The main objections to these theories - I cannot go into details here…- seem to me to be three in number. Firstly, that the original increase in investment can be maintained only so long as it is more profitable to increase the output of capital goods than to bid up the prices of the factors of production in the effort to satisfy the increased demand for consumers' goods. Secondly, that the increase in the demand for consumers' goods, if not offset by a new increase in the amount of money available for investment purposes, so far from giving a new stimulus to investment, will, on the contrary, lead to a decrease in investment because of its effect on the prices of the factors of production. Thirdly, that the very fact that processes of investment have begun but have become unprofitable as a result of the rise in the price of factors and must, therefore, be discontinued, is, of itself, a sufficient cause to produce a decrease of general activity and employment (in short, a depression) without any new monetary cause (deflation).
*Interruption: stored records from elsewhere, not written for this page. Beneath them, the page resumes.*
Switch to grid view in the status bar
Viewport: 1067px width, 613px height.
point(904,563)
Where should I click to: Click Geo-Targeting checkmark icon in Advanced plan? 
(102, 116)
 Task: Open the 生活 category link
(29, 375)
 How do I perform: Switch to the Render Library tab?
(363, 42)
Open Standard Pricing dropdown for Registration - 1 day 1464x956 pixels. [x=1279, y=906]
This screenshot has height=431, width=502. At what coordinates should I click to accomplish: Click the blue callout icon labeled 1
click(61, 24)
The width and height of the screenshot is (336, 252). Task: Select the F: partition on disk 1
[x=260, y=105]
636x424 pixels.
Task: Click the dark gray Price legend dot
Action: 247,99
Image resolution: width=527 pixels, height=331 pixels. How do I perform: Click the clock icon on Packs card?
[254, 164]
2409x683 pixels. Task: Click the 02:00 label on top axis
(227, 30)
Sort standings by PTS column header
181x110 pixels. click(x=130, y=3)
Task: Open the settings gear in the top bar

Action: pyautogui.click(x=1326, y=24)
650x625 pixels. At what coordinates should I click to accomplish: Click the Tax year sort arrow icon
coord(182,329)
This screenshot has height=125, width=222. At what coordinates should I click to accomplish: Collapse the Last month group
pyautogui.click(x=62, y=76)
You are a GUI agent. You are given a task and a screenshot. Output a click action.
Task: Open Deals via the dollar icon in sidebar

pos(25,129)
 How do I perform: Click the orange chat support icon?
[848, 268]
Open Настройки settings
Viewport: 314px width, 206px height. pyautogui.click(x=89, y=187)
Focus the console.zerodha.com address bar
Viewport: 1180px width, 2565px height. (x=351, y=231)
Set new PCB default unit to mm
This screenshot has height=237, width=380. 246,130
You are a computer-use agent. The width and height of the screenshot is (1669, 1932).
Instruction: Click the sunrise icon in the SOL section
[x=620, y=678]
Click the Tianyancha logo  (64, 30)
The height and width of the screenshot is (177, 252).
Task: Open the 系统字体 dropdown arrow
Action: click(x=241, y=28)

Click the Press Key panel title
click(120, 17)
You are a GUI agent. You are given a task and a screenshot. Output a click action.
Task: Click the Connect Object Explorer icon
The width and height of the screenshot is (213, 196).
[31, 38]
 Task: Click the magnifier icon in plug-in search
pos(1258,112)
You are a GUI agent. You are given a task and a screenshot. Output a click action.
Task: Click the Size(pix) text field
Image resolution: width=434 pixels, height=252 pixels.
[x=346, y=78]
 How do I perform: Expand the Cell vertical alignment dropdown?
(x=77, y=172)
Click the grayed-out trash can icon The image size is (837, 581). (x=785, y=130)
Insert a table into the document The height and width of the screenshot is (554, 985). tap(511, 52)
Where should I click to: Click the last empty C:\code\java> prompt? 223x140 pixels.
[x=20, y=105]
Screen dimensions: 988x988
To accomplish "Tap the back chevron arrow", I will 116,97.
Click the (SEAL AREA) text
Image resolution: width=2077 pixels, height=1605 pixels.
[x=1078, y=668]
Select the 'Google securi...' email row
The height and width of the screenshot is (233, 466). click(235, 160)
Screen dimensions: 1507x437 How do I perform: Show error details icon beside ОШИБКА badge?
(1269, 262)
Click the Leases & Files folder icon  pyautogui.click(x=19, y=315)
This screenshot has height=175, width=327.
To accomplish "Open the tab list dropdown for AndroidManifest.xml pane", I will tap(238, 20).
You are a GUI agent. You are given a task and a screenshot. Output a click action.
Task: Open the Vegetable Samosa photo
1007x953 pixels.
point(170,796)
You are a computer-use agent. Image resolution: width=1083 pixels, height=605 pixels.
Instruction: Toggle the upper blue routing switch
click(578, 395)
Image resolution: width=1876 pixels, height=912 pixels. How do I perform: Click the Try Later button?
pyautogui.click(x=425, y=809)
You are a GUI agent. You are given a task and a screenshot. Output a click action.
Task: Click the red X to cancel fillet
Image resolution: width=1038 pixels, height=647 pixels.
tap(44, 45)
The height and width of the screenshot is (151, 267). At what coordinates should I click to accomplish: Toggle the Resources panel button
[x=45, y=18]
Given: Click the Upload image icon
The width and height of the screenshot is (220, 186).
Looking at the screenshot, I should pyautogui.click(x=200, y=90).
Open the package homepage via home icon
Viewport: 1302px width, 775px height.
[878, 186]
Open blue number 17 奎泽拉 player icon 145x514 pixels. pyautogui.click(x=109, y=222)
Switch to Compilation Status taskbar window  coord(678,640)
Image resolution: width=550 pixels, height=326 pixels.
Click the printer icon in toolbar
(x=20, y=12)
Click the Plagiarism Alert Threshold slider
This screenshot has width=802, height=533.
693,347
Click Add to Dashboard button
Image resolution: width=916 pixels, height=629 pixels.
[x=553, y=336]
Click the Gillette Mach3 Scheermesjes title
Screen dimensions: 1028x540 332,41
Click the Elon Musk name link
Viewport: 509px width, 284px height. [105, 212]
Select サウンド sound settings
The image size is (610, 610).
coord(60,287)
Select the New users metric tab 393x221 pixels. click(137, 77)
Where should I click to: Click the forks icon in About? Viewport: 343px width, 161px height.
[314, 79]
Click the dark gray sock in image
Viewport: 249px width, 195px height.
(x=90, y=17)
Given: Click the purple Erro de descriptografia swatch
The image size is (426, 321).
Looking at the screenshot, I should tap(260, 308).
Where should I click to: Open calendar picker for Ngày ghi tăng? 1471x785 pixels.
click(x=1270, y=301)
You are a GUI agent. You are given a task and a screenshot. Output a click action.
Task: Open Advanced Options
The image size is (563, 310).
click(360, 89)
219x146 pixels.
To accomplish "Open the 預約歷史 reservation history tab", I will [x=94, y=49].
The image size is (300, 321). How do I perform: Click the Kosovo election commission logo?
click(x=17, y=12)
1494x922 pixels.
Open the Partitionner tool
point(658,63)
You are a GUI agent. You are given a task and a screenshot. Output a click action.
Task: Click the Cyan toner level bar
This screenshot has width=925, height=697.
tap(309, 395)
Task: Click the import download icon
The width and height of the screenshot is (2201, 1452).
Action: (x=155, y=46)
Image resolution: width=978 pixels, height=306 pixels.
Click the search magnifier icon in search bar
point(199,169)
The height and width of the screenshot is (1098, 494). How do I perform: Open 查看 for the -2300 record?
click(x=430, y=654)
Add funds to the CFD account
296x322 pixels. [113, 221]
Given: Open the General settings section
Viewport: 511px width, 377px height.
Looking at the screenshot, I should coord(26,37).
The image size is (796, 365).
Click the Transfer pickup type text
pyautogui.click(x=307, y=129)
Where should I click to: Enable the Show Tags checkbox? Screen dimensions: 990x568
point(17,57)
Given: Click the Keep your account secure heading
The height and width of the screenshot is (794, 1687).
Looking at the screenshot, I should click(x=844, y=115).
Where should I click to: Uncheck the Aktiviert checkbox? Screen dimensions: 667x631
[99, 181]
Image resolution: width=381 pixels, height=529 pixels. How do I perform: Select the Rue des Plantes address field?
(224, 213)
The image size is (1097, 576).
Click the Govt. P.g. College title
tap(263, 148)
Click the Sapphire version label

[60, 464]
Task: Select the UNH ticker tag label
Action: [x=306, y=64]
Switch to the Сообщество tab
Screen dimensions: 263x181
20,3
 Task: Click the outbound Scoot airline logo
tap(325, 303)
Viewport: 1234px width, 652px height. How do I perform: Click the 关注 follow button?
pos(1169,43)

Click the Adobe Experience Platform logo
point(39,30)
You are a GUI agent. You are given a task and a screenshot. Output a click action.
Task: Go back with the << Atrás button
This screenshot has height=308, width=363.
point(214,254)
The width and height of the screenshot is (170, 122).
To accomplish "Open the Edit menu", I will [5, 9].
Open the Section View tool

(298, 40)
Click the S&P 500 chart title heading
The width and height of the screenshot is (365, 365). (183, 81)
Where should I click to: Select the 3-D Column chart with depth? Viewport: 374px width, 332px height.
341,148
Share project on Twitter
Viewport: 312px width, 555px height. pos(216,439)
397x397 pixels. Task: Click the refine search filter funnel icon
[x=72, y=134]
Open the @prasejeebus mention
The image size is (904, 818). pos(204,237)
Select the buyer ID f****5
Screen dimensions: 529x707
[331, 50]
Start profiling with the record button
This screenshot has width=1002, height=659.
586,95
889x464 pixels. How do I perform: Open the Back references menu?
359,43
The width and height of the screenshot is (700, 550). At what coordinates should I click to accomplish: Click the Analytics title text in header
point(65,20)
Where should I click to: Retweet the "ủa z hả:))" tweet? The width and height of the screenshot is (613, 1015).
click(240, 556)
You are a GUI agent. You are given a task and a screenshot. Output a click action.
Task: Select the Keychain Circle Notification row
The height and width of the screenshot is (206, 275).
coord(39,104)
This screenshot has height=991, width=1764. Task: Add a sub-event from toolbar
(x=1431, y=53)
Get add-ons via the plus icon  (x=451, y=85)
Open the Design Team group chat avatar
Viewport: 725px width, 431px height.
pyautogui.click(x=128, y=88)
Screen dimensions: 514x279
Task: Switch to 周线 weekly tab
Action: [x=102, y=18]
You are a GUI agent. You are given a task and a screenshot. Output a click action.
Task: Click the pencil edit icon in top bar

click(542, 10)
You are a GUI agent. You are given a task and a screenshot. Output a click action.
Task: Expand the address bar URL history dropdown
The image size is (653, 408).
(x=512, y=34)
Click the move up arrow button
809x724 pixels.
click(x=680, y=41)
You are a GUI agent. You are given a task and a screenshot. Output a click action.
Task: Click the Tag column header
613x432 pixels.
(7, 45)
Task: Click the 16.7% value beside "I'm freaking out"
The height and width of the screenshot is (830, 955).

In so far as deflation is brought about - as it may well be - by this change in the prospects of investment, it is a secondary or induced phenomenon caused by the more fundamental, real, dis-equilibrium which cannot be removed by new inflation, but only by the slow and painful process of readjustment of the structure of production

Indeed, it is the experience of all depressions and especially of the present one, that the sales of consumption goods are maintained until long after the crisis; industries making consumption goods are the only ones which are prosperous and even able to absorb, and return profits on, new capital during the depression. The decrease in consumption comes only as a result of unemployment in the heavy industries, and since it was the increased demand for the products of the industries making goods for consumption which made the production of investment goods unprofitable, by driving up the prices of the factors of production, it is only by such a decline that equilibrium can be restored."

"I do not deny that, during the process, a tendency towards deflation will regularly arise; this will particularly be the case when the crisis leads to frequent failures and so increases the risks of lending. It may become very serious if attempts artificially to 'maintain purchasing power' delay the process of readjustment - as has probably been the case during the present crisis. This deflation is, however, a secondary phenomenon in the sense that it is caused by the instability in the real situation; the tendency will persist so long as the real causes are not removed. Any attempt to combat the crisis by credit expansion will, therefore, not only be merely the treatment of symptoms as causes, but may also prolong the depression by delaying the inevitable real adjustments. It is not difficult to understand, in light of these considerations, why the easy-money policy which was adopted immediately after the crash of 1929 was of no effect.

It is, unfortunately, to these secondary complications that Mr. Keynes, in common with many other contemporary economists, directs most attention.